- **STATED PROBLEM**
Show, copied in full, each line of the items below that contains the string "action".
[begin RECORDS SHOWN]
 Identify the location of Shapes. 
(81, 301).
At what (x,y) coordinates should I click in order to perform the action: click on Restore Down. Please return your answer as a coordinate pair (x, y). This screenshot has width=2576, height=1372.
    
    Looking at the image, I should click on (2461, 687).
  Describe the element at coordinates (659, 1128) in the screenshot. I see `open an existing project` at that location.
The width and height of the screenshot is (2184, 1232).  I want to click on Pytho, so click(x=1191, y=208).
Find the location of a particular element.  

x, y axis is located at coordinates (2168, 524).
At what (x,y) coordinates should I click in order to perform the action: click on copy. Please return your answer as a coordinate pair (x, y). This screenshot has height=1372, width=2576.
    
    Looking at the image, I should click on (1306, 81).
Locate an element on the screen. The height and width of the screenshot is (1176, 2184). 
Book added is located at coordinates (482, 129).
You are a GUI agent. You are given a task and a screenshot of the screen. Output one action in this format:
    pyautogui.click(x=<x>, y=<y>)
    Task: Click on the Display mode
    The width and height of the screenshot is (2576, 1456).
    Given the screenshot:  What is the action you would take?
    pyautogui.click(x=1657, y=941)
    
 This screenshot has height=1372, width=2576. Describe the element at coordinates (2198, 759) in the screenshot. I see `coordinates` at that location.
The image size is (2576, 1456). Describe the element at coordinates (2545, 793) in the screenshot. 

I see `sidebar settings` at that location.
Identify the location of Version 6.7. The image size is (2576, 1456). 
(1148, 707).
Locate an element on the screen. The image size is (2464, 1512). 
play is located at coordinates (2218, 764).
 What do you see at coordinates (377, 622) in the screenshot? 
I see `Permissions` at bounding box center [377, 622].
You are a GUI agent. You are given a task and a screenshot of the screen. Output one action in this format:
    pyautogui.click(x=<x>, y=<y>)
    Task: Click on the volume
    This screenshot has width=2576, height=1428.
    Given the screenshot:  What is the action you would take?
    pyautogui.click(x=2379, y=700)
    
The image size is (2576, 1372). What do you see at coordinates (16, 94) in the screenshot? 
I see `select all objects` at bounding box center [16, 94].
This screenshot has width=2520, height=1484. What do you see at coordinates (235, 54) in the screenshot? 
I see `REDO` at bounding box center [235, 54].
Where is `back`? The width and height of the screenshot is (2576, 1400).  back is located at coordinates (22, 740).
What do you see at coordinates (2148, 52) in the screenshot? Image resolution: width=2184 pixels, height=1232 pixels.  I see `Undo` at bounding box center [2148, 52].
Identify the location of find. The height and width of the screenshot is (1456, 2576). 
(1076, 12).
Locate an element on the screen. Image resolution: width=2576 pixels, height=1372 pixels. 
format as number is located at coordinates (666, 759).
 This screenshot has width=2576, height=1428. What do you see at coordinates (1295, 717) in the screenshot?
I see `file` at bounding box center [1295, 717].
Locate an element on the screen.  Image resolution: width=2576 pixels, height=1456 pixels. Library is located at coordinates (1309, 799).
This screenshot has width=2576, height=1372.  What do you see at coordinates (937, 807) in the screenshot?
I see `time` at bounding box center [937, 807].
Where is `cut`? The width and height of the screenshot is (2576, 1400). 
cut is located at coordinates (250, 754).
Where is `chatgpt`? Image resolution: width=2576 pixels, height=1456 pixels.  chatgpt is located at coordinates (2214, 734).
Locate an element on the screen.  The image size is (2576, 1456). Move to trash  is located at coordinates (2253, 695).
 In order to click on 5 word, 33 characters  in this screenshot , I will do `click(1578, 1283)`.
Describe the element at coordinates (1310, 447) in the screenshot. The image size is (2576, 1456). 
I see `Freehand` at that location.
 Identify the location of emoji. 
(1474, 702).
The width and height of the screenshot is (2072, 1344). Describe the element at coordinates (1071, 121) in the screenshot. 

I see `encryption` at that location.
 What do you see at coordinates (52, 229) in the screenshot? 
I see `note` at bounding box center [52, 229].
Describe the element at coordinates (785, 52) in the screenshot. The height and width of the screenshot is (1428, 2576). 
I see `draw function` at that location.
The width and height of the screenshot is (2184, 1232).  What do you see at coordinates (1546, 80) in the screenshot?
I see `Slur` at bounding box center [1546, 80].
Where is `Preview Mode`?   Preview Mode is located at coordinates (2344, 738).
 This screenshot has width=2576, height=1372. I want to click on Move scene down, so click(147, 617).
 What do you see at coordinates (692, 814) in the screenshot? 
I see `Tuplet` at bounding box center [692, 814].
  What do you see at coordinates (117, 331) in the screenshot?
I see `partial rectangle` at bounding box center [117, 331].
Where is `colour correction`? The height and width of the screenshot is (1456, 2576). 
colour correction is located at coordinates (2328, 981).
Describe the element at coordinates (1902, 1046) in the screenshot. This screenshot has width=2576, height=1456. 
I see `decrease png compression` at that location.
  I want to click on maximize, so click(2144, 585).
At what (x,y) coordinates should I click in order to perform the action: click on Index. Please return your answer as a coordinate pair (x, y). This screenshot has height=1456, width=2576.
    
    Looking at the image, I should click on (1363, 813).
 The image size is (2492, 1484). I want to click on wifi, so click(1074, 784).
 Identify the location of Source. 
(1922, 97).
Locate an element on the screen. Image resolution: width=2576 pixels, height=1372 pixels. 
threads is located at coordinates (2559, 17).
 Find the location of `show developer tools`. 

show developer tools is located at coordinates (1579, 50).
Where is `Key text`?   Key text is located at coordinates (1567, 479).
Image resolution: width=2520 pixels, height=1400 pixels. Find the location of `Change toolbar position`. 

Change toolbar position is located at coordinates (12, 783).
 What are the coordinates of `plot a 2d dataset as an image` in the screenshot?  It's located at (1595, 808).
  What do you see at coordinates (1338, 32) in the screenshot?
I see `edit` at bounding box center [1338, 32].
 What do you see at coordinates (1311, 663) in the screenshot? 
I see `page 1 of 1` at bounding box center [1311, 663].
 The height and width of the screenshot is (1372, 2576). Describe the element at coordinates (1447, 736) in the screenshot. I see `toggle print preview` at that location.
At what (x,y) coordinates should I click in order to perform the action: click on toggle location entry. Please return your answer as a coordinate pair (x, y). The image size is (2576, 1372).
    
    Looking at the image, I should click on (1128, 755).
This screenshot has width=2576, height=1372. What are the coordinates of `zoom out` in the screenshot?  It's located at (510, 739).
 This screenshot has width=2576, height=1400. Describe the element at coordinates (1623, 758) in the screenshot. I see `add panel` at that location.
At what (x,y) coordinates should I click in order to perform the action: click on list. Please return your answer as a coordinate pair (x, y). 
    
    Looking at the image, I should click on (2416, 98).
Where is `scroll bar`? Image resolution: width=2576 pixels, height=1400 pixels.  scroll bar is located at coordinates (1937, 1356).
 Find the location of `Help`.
[end RECORDS SHOWN]
- **SOLUTION BELOW**
At what (x,y) coordinates should I click in order to perform the action: click on Restore Down. Please return your answer as a coordinate pair (x, y). This screenshot has width=2576, height=1372.
At what (x,y) coordinates should I click in order to perform the action: click on copy. Please return your answer as a coordinate pair (x, y). This screenshot has height=1372, width=2576.
You are a GUI agent. You are given a task and a screenshot of the screen. Output one action in this format:
    Given the screenshot:  What is the action you would take?
You are a GUI agent. You are given a task and a screenshot of the screen. Output one action in this format:
    Given the screenshot:  What is the action you would take?
At what (x,y) coordinates should I click in order to perform the action: click on Index. Please return your answer as a coordinate pair (x, y). This screenshot has height=1456, width=2576.
At what (x,y) coordinates should I click in order to perform the action: click on toggle location entry. Please return your answer as a coordinate pair (x, y). The image size is (2576, 1372).
At what (x,y) coordinates should I click in order to perform the action: click on list. Please return your answer as a coordinate pair (x, y). 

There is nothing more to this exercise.